Would you restate the data exactly as given?

Record set START

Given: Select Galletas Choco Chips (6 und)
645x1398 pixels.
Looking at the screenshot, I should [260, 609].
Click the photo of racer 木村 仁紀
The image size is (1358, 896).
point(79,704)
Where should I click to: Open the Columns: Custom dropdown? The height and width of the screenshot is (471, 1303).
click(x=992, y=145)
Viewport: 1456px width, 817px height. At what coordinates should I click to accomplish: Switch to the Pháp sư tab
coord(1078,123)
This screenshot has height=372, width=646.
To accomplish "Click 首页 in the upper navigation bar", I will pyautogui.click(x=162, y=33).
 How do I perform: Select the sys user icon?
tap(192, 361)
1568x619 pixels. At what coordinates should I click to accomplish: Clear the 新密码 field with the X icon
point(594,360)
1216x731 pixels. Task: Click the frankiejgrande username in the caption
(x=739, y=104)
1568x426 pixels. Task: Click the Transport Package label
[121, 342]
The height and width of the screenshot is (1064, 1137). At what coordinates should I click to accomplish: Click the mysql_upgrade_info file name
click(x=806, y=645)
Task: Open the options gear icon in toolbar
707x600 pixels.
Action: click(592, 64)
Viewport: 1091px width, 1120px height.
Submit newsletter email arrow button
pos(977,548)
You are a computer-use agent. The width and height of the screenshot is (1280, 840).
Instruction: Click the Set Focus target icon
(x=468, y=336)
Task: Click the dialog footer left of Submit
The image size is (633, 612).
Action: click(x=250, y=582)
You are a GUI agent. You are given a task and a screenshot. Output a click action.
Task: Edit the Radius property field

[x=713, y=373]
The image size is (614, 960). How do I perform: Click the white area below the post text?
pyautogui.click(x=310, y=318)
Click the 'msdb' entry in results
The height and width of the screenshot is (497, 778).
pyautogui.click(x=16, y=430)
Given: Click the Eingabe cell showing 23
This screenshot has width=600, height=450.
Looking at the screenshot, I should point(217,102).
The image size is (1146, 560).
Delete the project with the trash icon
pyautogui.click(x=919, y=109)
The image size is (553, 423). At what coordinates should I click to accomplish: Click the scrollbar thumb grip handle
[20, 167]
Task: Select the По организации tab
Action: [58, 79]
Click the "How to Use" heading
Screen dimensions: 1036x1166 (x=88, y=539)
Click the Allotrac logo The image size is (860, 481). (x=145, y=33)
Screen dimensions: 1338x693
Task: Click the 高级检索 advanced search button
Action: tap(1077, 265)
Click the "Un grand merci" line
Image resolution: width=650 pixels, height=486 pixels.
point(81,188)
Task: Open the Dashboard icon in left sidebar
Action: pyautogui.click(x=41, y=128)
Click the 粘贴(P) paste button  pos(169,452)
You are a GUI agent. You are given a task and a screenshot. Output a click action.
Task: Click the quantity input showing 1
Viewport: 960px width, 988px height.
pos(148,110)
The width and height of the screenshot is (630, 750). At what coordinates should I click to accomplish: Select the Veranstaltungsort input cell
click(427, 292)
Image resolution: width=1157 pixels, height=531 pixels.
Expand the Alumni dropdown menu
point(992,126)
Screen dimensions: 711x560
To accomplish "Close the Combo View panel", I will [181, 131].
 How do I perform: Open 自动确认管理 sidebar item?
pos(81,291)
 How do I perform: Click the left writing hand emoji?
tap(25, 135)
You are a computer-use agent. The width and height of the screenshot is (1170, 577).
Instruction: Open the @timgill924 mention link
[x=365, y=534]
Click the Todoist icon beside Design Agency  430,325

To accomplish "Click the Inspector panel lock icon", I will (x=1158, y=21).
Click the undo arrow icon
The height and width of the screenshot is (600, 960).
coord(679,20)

Record set END

- **Output below**
Given: Select Galletas Choco Chips (6 und)
645x1398 pixels.
Looking at the screenshot, I should [260, 609].
Click the photo of racer 木村 仁紀
The image size is (1358, 896).
point(79,704)
Where should I click to: Open the Columns: Custom dropdown? The height and width of the screenshot is (471, 1303).
click(x=992, y=145)
Viewport: 1456px width, 817px height. At what coordinates should I click to accomplish: Switch to the Pháp sư tab
coord(1078,123)
This screenshot has height=372, width=646.
To accomplish "Click 首页 in the upper navigation bar", I will pyautogui.click(x=162, y=33).
 How do I perform: Select the sys user icon?
tap(192, 361)
1568x619 pixels. At what coordinates should I click to accomplish: Clear the 新密码 field with the X icon
point(594,360)
1216x731 pixels. Task: Click the frankiejgrande username in the caption
(x=739, y=104)
1568x426 pixels. Task: Click the Transport Package label
[121, 342]
The height and width of the screenshot is (1064, 1137). At what coordinates should I click to accomplish: Click the mysql_upgrade_info file name
click(x=806, y=645)
Task: Open the options gear icon in toolbar
707x600 pixels.
Action: click(592, 64)
Viewport: 1091px width, 1120px height.
Submit newsletter email arrow button
pos(977,548)
You are a computer-use agent. The width and height of the screenshot is (1280, 840).
Instruction: Click the Set Focus target icon
(x=468, y=336)
Task: Click the dialog footer left of Submit
The image size is (633, 612).
Action: click(x=250, y=582)
You are a GUI agent. You are given a task and a screenshot. Output a click action.
Task: Edit the Radius property field

[x=713, y=373]
The image size is (614, 960). How do I perform: Click the white area below the post text?
pyautogui.click(x=310, y=318)
Click the 'msdb' entry in results
The height and width of the screenshot is (497, 778).
pyautogui.click(x=16, y=430)
Given: Click the Eingabe cell showing 23
This screenshot has width=600, height=450.
Looking at the screenshot, I should point(217,102).
The image size is (1146, 560).
Delete the project with the trash icon
pyautogui.click(x=919, y=109)
The image size is (553, 423). At what coordinates should I click to accomplish: Click the scrollbar thumb grip handle
[20, 167]
Task: Select the По организации tab
Action: [58, 79]
Click the "How to Use" heading
Screen dimensions: 1036x1166 (x=88, y=539)
Click the Allotrac logo The image size is (860, 481). (x=145, y=33)
Screen dimensions: 1338x693
Task: Click the 高级检索 advanced search button
Action: tap(1077, 265)
Click the "Un grand merci" line
Image resolution: width=650 pixels, height=486 pixels.
point(81,188)
Task: Open the Dashboard icon in left sidebar
Action: pyautogui.click(x=41, y=128)
Click the 粘贴(P) paste button  pos(169,452)
You are a GUI agent. You are given a task and a screenshot. Output a click action.
Task: Click the quantity input showing 1
Viewport: 960px width, 988px height.
pos(148,110)
The width and height of the screenshot is (630, 750). At what coordinates should I click to accomplish: Select the Veranstaltungsort input cell
click(427, 292)
Image resolution: width=1157 pixels, height=531 pixels.
Expand the Alumni dropdown menu
point(992,126)
Screen dimensions: 711x560
To accomplish "Close the Combo View panel", I will [181, 131].
 How do I perform: Open 自动确认管理 sidebar item?
pos(81,291)
 How do I perform: Click the left writing hand emoji?
tap(25, 135)
You are a computer-use agent. The width and height of the screenshot is (1170, 577).
Instruction: Open the @timgill924 mention link
[x=365, y=534]
Click the Todoist icon beside Design Agency  430,325

To accomplish "Click the Inspector panel lock icon", I will (x=1158, y=21).
Click the undo arrow icon
The height and width of the screenshot is (600, 960).
coord(679,20)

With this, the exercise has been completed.